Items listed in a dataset
____________________

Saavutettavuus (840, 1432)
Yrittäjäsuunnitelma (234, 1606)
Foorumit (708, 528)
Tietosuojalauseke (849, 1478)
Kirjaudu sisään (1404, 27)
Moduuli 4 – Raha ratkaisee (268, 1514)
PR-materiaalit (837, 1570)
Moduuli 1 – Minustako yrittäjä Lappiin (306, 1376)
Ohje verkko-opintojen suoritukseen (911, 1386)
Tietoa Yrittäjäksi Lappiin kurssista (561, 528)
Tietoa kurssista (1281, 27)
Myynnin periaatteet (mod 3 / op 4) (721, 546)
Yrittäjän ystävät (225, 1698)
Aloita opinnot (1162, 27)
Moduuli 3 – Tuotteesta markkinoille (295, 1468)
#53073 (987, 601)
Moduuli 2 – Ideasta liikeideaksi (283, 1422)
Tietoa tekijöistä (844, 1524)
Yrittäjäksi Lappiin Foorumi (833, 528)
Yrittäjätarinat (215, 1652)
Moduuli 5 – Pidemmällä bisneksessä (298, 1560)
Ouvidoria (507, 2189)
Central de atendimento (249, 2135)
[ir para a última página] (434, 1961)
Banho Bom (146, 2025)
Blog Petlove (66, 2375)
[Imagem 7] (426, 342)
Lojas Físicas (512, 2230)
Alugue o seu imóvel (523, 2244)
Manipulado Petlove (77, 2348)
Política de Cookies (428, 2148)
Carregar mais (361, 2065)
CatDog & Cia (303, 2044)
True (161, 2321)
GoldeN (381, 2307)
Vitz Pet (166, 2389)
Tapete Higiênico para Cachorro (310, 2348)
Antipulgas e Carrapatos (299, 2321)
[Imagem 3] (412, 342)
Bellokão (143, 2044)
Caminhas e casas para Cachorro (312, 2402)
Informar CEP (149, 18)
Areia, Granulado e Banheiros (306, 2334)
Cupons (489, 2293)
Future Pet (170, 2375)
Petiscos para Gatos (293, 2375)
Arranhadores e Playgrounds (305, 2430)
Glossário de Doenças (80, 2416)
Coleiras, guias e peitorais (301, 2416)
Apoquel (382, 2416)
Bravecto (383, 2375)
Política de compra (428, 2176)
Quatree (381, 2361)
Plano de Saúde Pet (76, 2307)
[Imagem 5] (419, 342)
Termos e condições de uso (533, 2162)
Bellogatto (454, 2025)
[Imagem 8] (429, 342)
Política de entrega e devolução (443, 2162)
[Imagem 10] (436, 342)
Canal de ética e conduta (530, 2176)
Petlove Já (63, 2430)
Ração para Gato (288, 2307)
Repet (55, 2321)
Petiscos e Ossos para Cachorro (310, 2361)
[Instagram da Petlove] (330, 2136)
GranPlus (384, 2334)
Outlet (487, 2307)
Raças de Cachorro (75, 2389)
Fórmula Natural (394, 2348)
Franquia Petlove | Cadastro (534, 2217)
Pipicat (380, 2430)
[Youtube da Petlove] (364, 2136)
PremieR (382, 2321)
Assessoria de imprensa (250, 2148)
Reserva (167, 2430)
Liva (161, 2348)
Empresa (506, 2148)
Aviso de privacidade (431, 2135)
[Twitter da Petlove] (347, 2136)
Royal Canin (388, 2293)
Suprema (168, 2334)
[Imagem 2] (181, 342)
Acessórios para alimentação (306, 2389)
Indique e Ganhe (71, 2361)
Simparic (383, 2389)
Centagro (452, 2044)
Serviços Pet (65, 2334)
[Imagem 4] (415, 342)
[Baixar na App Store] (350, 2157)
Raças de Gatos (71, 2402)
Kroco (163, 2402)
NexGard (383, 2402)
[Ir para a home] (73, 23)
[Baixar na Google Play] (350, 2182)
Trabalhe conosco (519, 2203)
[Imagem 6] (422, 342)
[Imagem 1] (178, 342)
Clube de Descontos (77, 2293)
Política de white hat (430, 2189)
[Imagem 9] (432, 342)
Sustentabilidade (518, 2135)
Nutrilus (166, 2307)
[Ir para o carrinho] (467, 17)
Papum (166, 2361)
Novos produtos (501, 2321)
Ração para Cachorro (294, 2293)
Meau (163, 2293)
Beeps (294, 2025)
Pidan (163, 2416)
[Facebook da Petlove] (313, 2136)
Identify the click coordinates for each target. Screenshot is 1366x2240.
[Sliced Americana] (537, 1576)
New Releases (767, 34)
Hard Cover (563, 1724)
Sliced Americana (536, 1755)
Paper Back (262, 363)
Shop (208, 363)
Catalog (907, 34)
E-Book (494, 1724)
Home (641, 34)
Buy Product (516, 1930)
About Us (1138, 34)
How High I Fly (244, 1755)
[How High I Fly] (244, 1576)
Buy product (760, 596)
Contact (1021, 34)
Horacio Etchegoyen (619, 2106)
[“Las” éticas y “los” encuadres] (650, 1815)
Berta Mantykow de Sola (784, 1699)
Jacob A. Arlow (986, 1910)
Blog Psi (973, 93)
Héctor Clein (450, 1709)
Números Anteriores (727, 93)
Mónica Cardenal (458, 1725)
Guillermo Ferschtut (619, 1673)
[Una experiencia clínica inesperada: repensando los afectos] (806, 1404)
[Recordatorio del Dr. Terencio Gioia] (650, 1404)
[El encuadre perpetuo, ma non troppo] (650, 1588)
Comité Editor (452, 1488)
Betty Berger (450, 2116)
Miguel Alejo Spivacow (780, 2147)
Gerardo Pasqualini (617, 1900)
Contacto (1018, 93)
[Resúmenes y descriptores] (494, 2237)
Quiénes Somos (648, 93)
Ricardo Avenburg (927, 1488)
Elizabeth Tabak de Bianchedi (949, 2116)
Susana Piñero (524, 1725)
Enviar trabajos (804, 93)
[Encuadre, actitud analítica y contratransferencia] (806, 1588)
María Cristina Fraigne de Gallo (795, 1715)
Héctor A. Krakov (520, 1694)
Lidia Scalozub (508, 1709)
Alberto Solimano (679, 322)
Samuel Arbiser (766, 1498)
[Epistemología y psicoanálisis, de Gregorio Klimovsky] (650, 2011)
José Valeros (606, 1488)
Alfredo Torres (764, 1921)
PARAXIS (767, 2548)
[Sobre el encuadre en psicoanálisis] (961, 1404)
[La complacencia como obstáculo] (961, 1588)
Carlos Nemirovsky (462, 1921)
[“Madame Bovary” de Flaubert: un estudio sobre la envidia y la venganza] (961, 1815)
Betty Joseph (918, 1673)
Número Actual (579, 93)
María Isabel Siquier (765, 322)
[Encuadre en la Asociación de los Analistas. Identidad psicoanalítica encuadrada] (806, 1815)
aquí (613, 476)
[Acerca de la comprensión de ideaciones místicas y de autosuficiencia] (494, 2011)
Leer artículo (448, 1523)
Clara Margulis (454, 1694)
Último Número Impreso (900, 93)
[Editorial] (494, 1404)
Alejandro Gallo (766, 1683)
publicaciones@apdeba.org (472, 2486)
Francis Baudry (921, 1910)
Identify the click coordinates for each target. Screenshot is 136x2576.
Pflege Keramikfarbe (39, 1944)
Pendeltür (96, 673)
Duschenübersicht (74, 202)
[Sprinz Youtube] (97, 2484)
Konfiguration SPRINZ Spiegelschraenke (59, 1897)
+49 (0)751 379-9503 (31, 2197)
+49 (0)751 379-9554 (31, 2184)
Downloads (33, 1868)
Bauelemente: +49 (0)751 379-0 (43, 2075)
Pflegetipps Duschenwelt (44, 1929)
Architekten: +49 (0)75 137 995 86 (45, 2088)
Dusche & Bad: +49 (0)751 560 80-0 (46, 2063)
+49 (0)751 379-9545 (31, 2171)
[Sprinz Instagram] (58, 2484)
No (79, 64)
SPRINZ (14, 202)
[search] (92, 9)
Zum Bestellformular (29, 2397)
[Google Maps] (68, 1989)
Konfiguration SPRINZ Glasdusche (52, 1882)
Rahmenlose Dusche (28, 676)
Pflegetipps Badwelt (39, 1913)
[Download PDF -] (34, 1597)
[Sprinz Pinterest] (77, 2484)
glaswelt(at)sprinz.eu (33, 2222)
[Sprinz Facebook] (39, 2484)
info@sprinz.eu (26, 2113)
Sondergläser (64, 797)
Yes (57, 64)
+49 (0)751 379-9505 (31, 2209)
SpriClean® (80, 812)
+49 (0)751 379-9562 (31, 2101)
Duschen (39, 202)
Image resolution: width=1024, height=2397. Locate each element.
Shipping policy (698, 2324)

____________________

Reproduce the final stretch of the data above: every line from the one holding "379-9503 (31, 2197)" through the end, inclusive, exactly as written and nothing else.

Response below
+49 (0)751 379-9503 (31, 2197)
+49 (0)751 379-9554 (31, 2184)
Downloads (33, 1868)
Bauelemente: +49 (0)751 379-0 (43, 2075)
Pflegetipps Duschenwelt (44, 1929)
Architekten: +49 (0)75 137 995 86 (45, 2088)
Dusche & Bad: +49 (0)751 560 80-0 (46, 2063)
+49 (0)751 379-9545 (31, 2171)
[Sprinz Instagram] (58, 2484)
No (79, 64)
SPRINZ (14, 202)
[search] (92, 9)
Zum Bestellformular (29, 2397)
[Google Maps] (68, 1989)
Konfiguration SPRINZ Glasdusche (52, 1882)
Rahmenlose Dusche (28, 676)
Pflegetipps Badwelt (39, 1913)
[Download PDF -] (34, 1597)
[Sprinz Pinterest] (77, 2484)
glaswelt(at)sprinz.eu (33, 2222)
[Sprinz Facebook] (39, 2484)
info@sprinz.eu (26, 2113)
Sondergläser (64, 797)
Yes (57, 64)
+49 (0)751 379-9505 (31, 2209)
SpriClean® (80, 812)
+49 (0)751 379-9562 (31, 2101)
Duschen (39, 202)
Image resolution: width=1024, height=2397. Locate each element.
Shipping policy (698, 2324)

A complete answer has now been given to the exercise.